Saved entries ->
__________
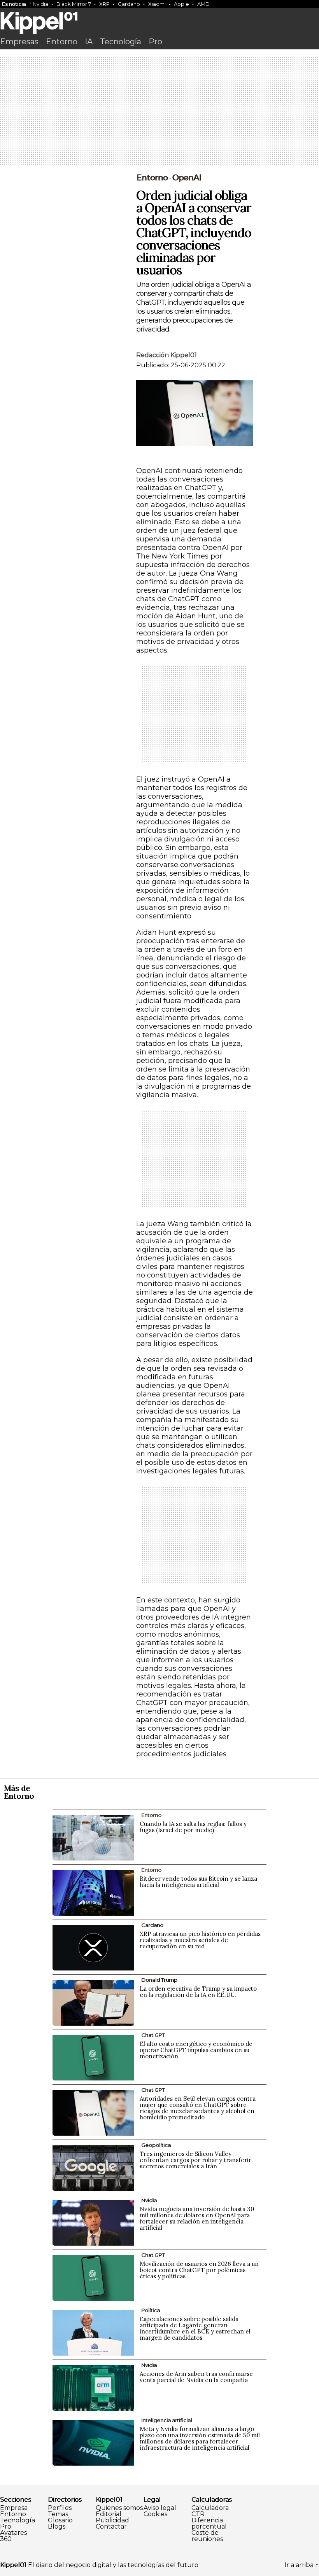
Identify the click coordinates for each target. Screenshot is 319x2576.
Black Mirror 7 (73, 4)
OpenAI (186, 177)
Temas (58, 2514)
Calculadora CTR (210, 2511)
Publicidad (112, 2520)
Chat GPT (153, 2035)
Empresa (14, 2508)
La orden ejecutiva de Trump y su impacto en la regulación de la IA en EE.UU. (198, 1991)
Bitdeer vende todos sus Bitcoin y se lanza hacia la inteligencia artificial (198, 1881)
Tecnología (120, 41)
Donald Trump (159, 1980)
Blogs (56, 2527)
__________
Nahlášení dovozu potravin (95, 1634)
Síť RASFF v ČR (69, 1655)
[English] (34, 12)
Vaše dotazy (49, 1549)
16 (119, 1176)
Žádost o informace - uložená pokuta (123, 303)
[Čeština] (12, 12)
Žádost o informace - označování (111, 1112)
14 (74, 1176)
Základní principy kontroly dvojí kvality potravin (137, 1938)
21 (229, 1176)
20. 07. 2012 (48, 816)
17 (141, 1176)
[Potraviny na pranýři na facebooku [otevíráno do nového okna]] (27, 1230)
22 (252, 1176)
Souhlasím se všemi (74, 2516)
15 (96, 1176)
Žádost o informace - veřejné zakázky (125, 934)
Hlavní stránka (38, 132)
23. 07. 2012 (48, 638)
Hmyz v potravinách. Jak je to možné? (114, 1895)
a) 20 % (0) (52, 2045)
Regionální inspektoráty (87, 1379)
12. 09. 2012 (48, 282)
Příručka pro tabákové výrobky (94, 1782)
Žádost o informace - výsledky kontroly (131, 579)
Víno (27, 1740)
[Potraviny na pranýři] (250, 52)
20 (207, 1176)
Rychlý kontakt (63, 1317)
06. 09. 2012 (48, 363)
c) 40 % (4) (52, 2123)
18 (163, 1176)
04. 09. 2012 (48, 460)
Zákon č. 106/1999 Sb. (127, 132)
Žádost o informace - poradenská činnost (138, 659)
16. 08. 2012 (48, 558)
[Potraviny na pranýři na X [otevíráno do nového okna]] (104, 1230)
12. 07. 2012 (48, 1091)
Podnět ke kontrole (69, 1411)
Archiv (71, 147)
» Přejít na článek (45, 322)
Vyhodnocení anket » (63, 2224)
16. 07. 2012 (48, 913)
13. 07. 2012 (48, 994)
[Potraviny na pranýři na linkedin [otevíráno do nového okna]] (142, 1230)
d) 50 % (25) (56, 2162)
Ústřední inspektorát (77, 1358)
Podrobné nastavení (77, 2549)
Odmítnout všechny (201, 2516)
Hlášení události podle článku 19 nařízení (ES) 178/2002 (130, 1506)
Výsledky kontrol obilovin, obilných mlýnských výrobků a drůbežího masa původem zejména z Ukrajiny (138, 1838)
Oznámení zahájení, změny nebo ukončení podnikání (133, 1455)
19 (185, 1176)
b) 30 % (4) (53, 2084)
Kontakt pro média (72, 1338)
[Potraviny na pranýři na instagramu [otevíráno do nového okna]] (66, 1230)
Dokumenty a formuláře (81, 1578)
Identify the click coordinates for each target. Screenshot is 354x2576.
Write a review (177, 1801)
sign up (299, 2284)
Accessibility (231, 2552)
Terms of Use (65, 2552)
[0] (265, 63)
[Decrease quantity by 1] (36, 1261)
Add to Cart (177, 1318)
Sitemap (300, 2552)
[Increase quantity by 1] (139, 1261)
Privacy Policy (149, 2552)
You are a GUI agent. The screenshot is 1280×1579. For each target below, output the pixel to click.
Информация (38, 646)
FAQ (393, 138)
__________
The lines above from the one containing "[Potraviny na pranýři na linkedin" through the one containing "FAQ (393, 138)" are to be set down exactly, and no others.

[Potraviny na pranýři na linkedin [otevíráno do nového okna]] (142, 1230)
d) 50 % (25) (56, 2162)
Ústřední inspektorát (77, 1358)
Podrobné nastavení (77, 2549)
Odmítnout všechny (201, 2516)
Hlášení události podle článku 19 nařízení (ES) 178/2002 (130, 1506)
Výsledky kontrol obilovin, obilných mlýnských výrobků a drůbežího masa původem zejména z Ukrajiny (138, 1838)
Oznámení zahájení, změny nebo ukončení podnikání (133, 1455)
19 (185, 1176)
b) 30 % (4) (53, 2084)
Kontakt pro média (72, 1338)
[Potraviny na pranýři na instagramu [otevíráno do nového okna]] (66, 1230)
Dokumenty a formuláře (81, 1578)
Identify the click coordinates for each target. Screenshot is 354x2576.
Write a review (177, 1801)
sign up (299, 2284)
Accessibility (231, 2552)
Terms of Use (65, 2552)
[0] (265, 63)
[Decrease quantity by 1] (36, 1261)
Add to Cart (177, 1318)
Sitemap (300, 2552)
[Increase quantity by 1] (139, 1261)
Privacy Policy (149, 2552)
You are a GUI agent. The screenshot is 1280×1579. For each target below, output the pixel to click.
Информация (38, 646)
FAQ (393, 138)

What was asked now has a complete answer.